When the aperture reaches the submicron scale, the process shifts from physical material removal to precise manipulation of quantum effects. These include electronic states and photonic-phonon coupling.
New tools like attosecond lasers and topological beams are driving advances in micro- and nanohole processing. This technology is breaking the classical optical limit. It lays the foundation for future industries such as quantum chips and bionic organs.

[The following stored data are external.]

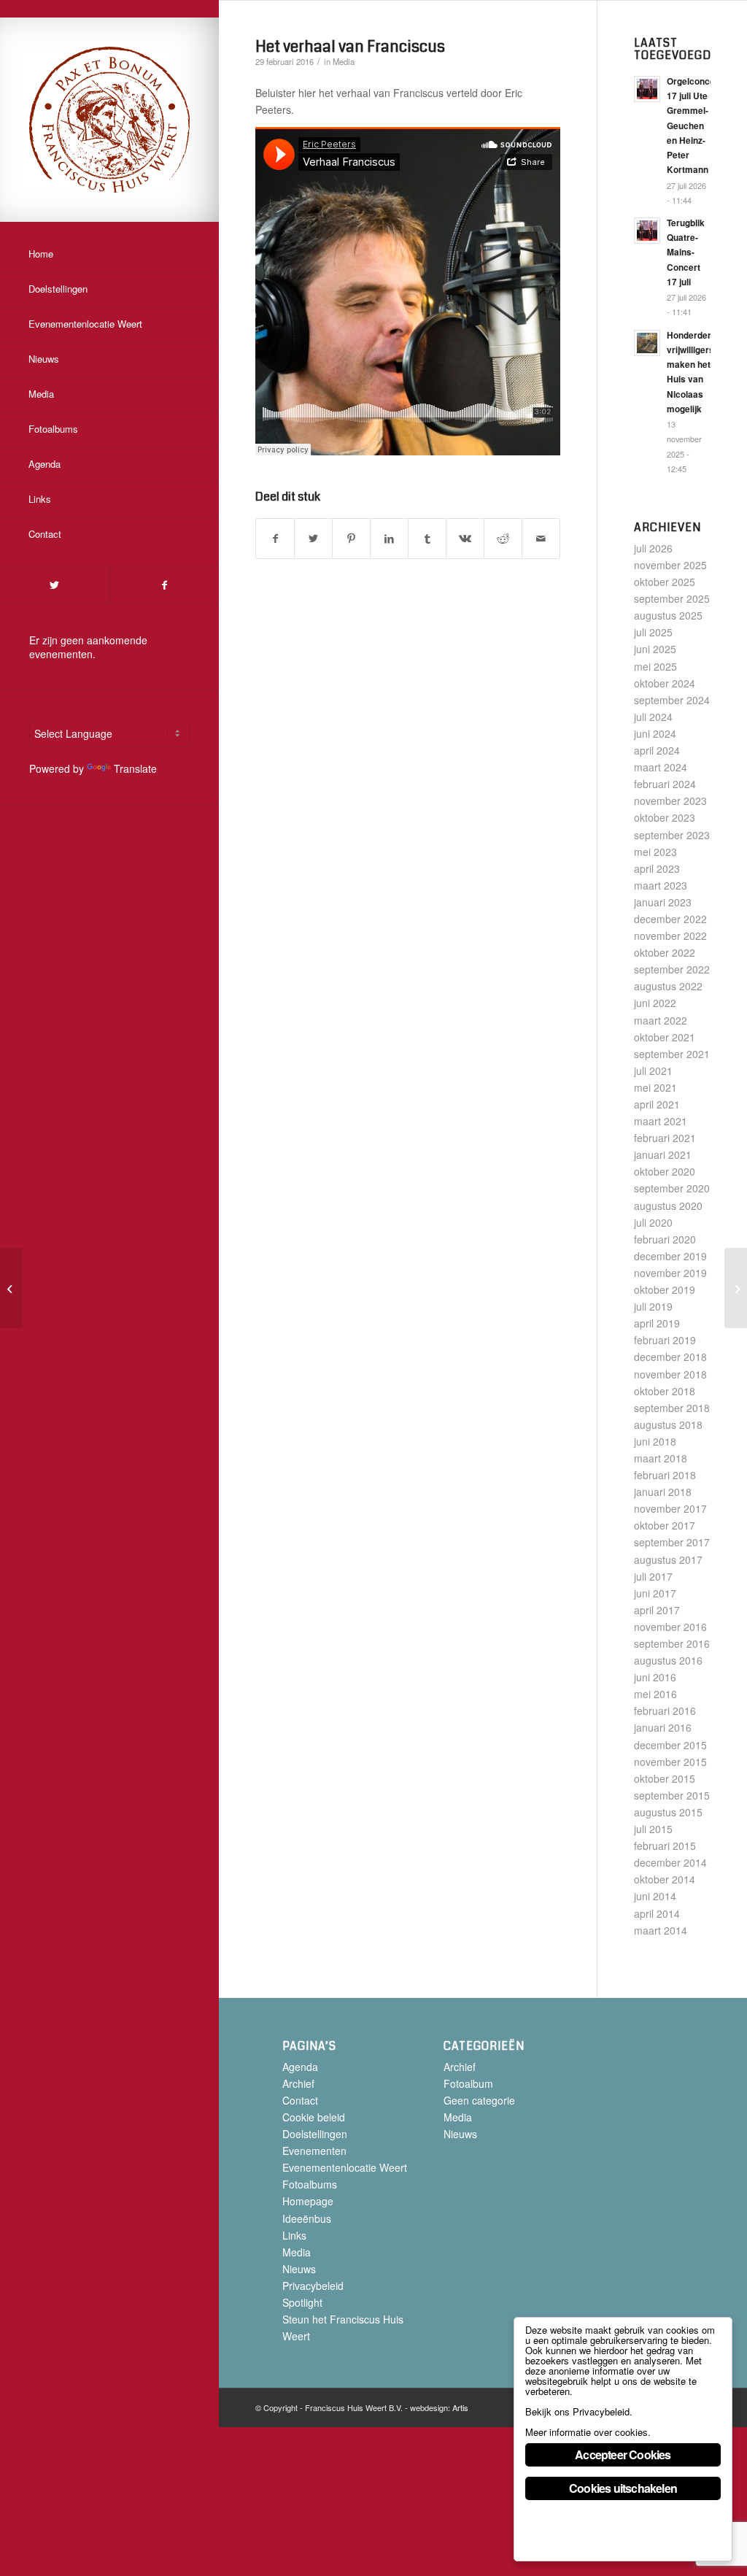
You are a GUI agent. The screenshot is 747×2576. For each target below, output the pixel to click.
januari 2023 (663, 902)
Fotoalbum (468, 2083)
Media (344, 61)
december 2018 (670, 1356)
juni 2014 (655, 1896)
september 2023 (672, 835)
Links (294, 2235)
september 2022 (672, 969)
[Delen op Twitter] (313, 538)
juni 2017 (655, 1593)
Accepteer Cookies (622, 2454)
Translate (135, 768)
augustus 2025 (668, 615)
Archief (298, 2083)
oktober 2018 (664, 1391)
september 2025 (672, 598)
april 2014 (657, 1913)
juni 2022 (655, 1002)
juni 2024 (655, 733)
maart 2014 (660, 1930)
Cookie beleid (313, 2117)
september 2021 (672, 1053)
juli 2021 (653, 1070)
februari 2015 (665, 1845)
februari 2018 (665, 1475)
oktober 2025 (664, 581)
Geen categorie (479, 2100)
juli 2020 (653, 1222)
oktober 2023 (664, 817)
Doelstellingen (314, 2133)
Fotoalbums (309, 2184)
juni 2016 (655, 1677)
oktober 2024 (664, 683)
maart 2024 (660, 767)
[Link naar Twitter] (54, 584)
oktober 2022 (664, 952)
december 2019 (670, 1256)
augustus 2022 (668, 986)
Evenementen (314, 2150)
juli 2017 (653, 1576)
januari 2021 (663, 1154)
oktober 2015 (664, 1778)
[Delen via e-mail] (541, 538)
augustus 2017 (668, 1559)
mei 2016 (655, 1693)
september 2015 (672, 1795)
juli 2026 (653, 548)
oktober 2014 (664, 1879)
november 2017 (670, 1508)
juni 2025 (655, 648)
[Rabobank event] (11, 1288)
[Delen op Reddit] (503, 538)
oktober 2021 (664, 1037)
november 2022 (670, 935)
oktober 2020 (664, 1171)
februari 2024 (665, 783)
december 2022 (670, 918)
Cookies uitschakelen (623, 2488)
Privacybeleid (313, 2285)
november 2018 (670, 1374)
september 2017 (672, 1542)
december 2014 (670, 1862)
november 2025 (670, 565)
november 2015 (670, 1761)
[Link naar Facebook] (164, 584)
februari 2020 (665, 1239)
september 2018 (672, 1407)
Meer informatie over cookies (586, 2432)
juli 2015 (653, 1828)
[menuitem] (109, 254)
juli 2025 (653, 632)
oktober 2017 (664, 1525)
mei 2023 (655, 851)
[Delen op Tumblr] (427, 538)
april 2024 (657, 750)
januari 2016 (663, 1727)
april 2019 (657, 1323)
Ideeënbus (306, 2218)
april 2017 (657, 1610)
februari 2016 (665, 1710)
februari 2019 (665, 1340)
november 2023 (670, 800)
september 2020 (672, 1188)
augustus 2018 (668, 1424)
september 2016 (672, 1643)
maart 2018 (660, 1458)
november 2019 (670, 1272)
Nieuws (299, 2268)
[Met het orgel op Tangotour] (735, 1288)
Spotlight (302, 2302)
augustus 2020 (668, 1205)
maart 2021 (660, 1121)
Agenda (300, 2066)
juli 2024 (653, 716)
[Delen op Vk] (465, 538)
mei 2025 (655, 666)
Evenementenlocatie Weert (344, 2167)
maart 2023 (660, 885)
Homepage (307, 2201)
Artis (460, 2407)
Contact (300, 2100)
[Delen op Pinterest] (351, 538)
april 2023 (657, 868)
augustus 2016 (668, 1660)
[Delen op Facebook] (275, 538)
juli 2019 (653, 1306)
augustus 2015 (668, 1812)
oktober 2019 (664, 1289)
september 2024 (672, 700)
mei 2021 (655, 1087)
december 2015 (670, 1745)
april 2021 (657, 1104)
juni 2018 (655, 1441)
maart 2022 (660, 1020)
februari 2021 (665, 1137)
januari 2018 (663, 1491)
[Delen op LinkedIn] (389, 538)
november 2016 (670, 1626)
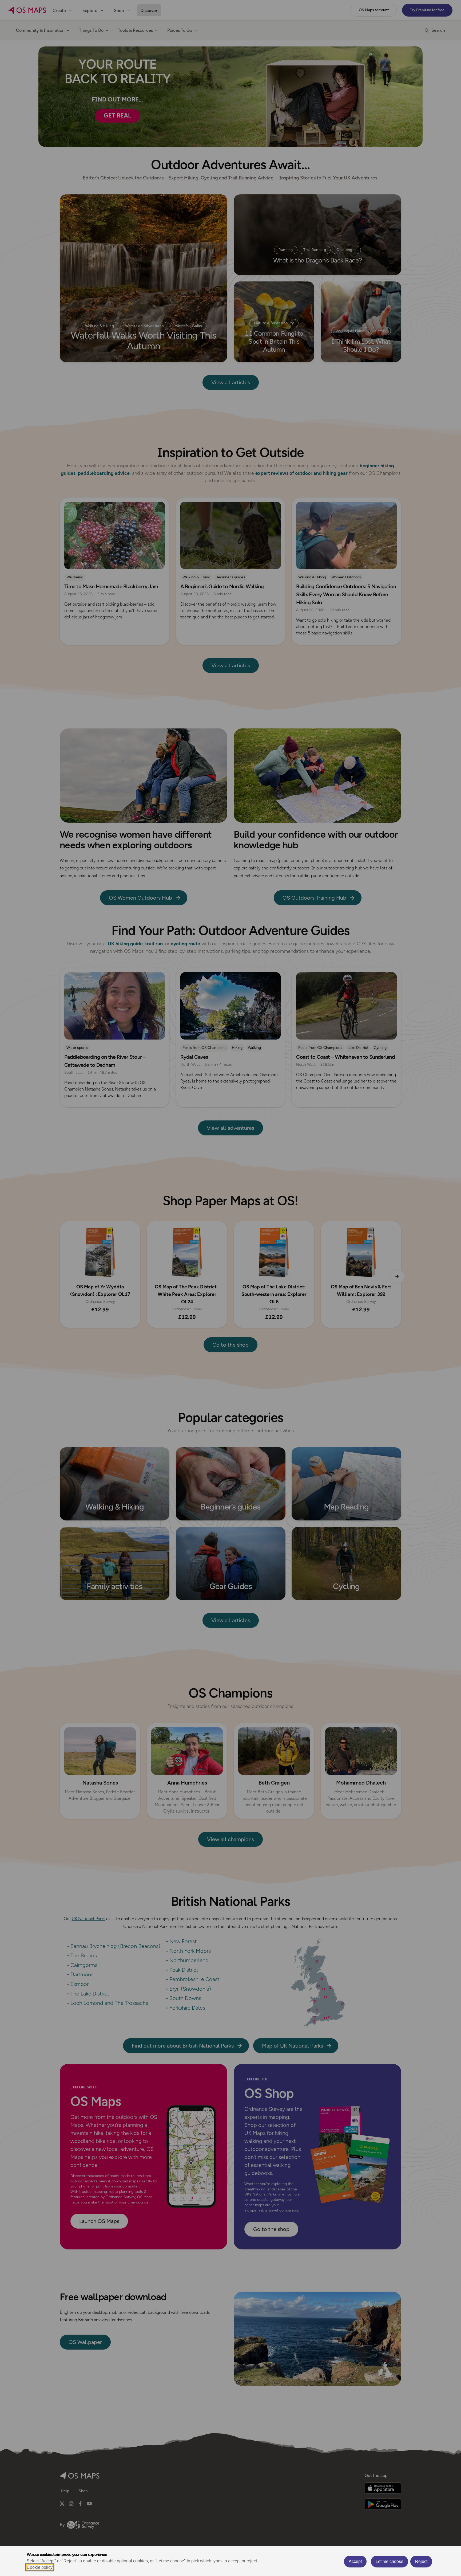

In this game of precision and cost, Chinese manufacturers face a key challenge. They must achieve breakthroughs in core components like ultrafast lasers and high-precision motion platforms. Whether they succeed will determine the future landscape of global micro-nano manufacturing.
Conclusion
Laser microvia machining is at the forefront of precision manufacturing, continuously pushing the boundaries of micro- and nano-scale fabrication.
The shift from nanosecond pulsed lasers to ultrafast femtosecond lasers has enabled near-zero thermal damage processing. This achieves submicron precision, which is crucial for advanced applications in aerospace, medical devices, and semiconductor manufacturing.
Despite significant advancements, key technical challenges remain, particularly in achieving high aspect ratios and complex 3D structures.
Innovations such as Bessel beams, spatial light modulators, and hybrid processing techniques are addressing these limitations, enabling mass production with improved efficiency and cost-effectiveness.
Looking ahead, the integration of ultrafast laser processing with emerging quantum and photonic technologies is set to redefine the possibilities of micro- and nanofabrication.
The ability to manipulate electronic states and photonic interactions at the submicron level will open doors to next-generation applications, from quantum chips to bionic materials.
For Chinese manufacturers, the ability to develop core technologies—such as high-performance ultrafast lasers and precision motion platforms—will be a decisive factor in shaping the global landscape of micro-nano manufacturing.
As competition grows, breakthroughs in these areas will boost industrial capabilities. They will also help establish leadership in the future of precision engineering.